• _Text passage_
# # # #

Avoid hitting the on-premises resource wall as compute requirements rise.
By Michael White, Siemens EDA, in technical collaboration with Peeyush Tugnawat, Google Cloud, and Philip Steinke, AMD
At DAC 2022, Google Cloud, AMD, and Calibre Design Solutions presented an EDA in the cloud solution that enables companies to access virtually unlimited compute resources when and as needed to optimize their design and verification flows. If your company is considering adding cloud computing to your resource options, this summary of their discussion can help you learn how to take full advantage of the cloud for your EDA workloads.
What process technology node are you working at right now? 40nm? 20nm? 5nm? How big is your next design? How much functionality have you managed fit into it? And how long is it going to take you to get it through verification and signoff?
Regardless of what your next technology node or design happens to be, computation requirements are constantly expanding, both in sheer numbers and in the rate of change node over node. If you find yourself struggling to acquire, access, and maintain the on-premises resources you need to get to tapeout on time to intercept the market window for your designs, you’re not alone. Design companies everywhere are hitting the on-premises resource wall.

# # # #

• _Listed entries_
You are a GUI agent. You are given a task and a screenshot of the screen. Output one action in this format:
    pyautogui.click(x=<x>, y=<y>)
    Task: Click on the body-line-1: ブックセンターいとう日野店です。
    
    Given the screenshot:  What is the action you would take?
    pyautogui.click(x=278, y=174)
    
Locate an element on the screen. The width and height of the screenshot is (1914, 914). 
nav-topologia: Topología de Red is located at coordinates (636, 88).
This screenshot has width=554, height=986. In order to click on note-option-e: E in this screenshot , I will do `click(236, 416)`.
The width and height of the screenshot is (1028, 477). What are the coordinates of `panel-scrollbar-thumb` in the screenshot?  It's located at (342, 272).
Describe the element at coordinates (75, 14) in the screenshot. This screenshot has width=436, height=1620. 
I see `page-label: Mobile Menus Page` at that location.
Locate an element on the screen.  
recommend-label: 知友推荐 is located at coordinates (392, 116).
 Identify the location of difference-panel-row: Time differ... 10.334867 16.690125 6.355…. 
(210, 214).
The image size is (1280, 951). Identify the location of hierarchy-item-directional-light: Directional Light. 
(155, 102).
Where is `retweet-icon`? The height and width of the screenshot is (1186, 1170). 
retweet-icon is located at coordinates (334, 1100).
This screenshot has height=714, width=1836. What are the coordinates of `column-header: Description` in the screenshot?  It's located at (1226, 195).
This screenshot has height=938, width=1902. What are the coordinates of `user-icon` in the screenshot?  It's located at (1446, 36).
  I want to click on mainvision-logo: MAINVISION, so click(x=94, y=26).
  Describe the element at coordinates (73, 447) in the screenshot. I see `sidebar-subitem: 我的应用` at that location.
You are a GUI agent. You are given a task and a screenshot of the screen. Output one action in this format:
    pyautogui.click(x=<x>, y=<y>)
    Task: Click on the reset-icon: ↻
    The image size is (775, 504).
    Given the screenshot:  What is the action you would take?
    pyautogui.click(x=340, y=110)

# # # #

• _The task_
Answer these questions about the cloud EDA article:
(a) At which event was the EDA in the cloud solution presented?
(b) Which company is Michael White with?
(c) What wall does the article say design companies everywhere are hitting?
The material stands apart from the cloud EDA article.

• _Your solution_
(a) DAC 2022
(b) Siemens EDA
(c) The on-premises resource wall